The NBA has spent decades blazing a path into China, where it retains tens of millions of die-hard fans. The Rockets — who for years boasted towering Chinese superstar Yao Ming in their ranks — are especially popular. Their footprint in the world’s most populous nation proved deeply lucrative. But all of that steady corporate work seemed at risk in the aftermath of Morey’s tweet.

“It is not feasible to conduct exchanges and cooperation with the Chinese yet not understand Chinese public opinion,” declared China’s Foreign Ministry spokesman, Geng Shuang, on Tuesday.

That same day, China’s state television network announced it would withhold broadcasts at least for this week of the NBA’s preseason games. A series of Chinese brands, including smartphone maker Vivo and the Luckin Coffee chain, severed sponsorship deals with the American league. Criticism also came from Tencent, the major Chinese tech firm that has a $1.5 billion streaming deal with the NBA. In the United States, Republican senators and Democratic presidential candidates all cajoled the NBA to stand its ground and not cave to this form of political correctness with Chinese characteristics.
hough the protests in Hong Kong have struck a particularly sensitive nerve in China, the current spat is hardly a stand-alone occurrence — and it may be a sign of things to come. “As China’s economic clout expands, its government and consumers are coercing international companies and punishing speech they deem critical, adding a growing element of unpredictability for foreign executives weighing the opportunities and risks of doing business in the country,” explained The Post’s Gerry Shih.
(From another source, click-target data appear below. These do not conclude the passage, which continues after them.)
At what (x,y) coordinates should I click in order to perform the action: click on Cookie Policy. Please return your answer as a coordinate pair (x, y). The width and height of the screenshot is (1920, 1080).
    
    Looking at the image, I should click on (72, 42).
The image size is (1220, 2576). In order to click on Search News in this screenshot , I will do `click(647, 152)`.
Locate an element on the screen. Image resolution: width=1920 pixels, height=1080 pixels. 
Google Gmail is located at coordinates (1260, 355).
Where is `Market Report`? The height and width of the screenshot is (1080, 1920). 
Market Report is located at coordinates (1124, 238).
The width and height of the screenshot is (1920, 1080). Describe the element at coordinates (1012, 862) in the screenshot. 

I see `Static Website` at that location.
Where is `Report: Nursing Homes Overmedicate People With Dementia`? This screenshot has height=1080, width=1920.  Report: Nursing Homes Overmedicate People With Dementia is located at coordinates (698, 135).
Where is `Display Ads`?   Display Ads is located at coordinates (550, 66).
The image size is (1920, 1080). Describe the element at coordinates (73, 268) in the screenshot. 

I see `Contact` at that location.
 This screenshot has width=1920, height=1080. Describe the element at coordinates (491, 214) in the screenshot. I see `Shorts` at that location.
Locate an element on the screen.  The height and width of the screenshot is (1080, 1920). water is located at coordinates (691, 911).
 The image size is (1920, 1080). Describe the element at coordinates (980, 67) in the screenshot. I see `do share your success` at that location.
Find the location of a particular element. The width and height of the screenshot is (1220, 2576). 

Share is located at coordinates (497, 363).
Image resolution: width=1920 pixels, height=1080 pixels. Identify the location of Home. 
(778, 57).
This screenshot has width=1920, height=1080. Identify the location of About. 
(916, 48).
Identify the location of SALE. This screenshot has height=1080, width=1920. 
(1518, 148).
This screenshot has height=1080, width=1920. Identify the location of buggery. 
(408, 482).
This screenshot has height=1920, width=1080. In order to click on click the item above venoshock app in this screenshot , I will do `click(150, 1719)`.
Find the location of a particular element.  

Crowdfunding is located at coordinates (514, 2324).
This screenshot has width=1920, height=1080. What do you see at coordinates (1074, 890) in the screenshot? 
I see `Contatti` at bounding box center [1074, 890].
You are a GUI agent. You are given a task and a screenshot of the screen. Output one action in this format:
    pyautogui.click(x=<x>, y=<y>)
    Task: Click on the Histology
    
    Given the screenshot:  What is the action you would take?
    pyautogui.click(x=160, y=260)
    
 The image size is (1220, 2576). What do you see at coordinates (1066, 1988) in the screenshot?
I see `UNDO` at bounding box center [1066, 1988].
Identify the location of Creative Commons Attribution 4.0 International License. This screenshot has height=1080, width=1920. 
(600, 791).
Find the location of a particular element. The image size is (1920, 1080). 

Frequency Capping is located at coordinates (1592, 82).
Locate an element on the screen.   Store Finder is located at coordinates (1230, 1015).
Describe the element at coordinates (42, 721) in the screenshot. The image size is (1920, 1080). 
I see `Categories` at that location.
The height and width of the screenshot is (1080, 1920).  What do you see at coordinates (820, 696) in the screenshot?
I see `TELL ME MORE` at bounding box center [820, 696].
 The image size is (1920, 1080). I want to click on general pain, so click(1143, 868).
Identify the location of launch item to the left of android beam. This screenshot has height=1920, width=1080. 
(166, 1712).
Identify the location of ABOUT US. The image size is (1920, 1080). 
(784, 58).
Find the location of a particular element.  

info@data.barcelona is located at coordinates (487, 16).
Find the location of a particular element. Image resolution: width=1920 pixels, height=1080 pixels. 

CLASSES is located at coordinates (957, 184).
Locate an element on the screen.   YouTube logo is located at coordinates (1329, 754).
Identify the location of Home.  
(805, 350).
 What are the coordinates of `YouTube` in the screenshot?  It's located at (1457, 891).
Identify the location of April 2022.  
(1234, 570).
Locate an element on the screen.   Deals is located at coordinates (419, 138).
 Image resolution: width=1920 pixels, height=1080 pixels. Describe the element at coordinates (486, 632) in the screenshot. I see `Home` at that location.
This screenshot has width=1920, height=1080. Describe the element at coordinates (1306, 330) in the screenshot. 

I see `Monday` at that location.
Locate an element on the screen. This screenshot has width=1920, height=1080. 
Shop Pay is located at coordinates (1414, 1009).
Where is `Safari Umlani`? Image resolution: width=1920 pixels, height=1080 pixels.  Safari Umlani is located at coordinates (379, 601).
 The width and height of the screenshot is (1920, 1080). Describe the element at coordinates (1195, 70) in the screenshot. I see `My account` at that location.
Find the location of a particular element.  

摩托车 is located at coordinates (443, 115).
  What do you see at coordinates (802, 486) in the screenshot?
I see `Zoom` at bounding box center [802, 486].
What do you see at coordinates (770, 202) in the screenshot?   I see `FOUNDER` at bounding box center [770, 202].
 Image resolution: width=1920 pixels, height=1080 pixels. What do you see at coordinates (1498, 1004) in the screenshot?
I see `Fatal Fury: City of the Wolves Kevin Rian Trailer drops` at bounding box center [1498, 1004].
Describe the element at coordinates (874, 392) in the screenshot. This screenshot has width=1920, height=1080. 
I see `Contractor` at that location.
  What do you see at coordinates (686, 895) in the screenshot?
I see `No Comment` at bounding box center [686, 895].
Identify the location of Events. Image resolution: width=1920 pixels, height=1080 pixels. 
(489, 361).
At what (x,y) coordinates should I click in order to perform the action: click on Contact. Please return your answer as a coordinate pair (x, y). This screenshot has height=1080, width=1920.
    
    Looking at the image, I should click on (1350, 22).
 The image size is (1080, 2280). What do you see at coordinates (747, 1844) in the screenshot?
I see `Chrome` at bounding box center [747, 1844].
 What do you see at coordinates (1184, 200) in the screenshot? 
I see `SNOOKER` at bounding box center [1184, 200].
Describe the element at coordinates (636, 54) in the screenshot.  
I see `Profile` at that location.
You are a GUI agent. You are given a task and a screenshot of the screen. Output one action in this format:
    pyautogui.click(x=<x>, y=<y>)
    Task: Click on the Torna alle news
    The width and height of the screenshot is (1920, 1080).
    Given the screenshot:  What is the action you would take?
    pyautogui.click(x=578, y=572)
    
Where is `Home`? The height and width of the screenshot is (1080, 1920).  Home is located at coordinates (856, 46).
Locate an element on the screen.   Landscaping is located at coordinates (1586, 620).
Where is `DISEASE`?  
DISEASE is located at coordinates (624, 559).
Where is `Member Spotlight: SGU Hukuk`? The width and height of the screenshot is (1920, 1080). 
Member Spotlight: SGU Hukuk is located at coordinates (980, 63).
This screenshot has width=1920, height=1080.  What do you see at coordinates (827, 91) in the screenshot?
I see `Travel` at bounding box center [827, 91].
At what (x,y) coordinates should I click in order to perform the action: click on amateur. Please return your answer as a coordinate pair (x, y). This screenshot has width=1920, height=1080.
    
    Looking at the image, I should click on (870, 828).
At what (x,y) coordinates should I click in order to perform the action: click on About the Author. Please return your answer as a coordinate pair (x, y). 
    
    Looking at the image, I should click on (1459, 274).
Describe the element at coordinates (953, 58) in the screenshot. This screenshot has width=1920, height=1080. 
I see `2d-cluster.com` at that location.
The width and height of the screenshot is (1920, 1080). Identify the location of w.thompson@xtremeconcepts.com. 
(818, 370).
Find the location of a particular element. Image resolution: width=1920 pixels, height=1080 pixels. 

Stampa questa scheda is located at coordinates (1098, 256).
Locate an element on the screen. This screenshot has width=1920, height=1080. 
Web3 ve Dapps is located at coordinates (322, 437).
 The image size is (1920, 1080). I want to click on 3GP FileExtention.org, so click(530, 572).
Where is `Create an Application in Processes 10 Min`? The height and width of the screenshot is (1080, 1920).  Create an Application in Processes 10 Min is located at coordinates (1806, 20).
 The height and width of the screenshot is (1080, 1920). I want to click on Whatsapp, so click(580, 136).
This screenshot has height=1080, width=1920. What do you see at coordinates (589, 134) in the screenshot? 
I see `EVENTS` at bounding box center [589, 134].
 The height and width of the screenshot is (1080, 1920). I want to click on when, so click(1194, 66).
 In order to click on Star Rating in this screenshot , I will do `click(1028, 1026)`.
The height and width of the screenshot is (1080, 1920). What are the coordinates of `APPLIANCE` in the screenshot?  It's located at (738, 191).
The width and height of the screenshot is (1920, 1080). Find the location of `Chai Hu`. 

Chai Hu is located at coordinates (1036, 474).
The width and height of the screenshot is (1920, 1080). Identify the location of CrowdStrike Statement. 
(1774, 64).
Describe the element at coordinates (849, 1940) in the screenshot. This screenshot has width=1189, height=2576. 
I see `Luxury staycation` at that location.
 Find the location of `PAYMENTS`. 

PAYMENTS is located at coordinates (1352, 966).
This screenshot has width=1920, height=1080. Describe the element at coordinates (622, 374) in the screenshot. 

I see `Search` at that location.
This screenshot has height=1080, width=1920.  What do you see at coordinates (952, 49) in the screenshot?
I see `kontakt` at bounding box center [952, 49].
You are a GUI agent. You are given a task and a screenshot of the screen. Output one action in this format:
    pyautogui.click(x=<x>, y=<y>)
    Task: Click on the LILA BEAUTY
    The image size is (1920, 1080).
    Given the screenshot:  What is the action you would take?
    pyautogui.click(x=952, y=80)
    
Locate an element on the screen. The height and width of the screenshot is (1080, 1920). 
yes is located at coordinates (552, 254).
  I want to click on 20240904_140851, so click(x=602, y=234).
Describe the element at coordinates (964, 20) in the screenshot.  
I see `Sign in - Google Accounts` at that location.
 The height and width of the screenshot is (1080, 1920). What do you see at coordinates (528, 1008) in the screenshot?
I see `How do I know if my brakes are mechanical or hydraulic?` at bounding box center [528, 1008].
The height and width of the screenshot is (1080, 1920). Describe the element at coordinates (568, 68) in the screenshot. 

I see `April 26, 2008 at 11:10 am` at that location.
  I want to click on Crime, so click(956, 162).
There were other incidents just this week. After a recent episode of the irreverent American cartoon comedy “South Park” mocked how Hollywood studios and executives create content these days in fear of Chinese censorship, Chinese censors followed through and carried out a sweeping purge of the show from Chinese streaming sites and social media pages. Blizzard, an American video game company that counts Tencent as a part investor, became the target of an Internet boycott after it banned a champion esports contestant who called for Hong Kong’s liberation and stripped him of his prize money.

In the past, other Western companies have suffered similar censure. Mercedes-Benz apologized for hurting “the feelings of the Chinese people” when it cited the Dalai Lama, Tibet’s spiritual leader in exile, in an Instagram post. Companies as disparate as U.S. airline Delta and Spanish fashion brand Zara both issued groveling apologies after publicly listing operations in Taiwan — which China views as a breakaway province — as a separate country from China on its website.

There’s nothing new about Chinese nationalist anger. But Beijing’s political tensions with Washington and China’s growing global clout are forcing multinational firms to pay attention. “These dynamics have gone on for a long time,” tweeted Paul Mozur, a China tech correspondent for the New York Times. “The Hong Kong protests are causing China’s underbelly of speech control to go mainstream in a huge way. The more Beijing pushes for control, the more the global narrative will slip away from it, and it won’t be pretty.”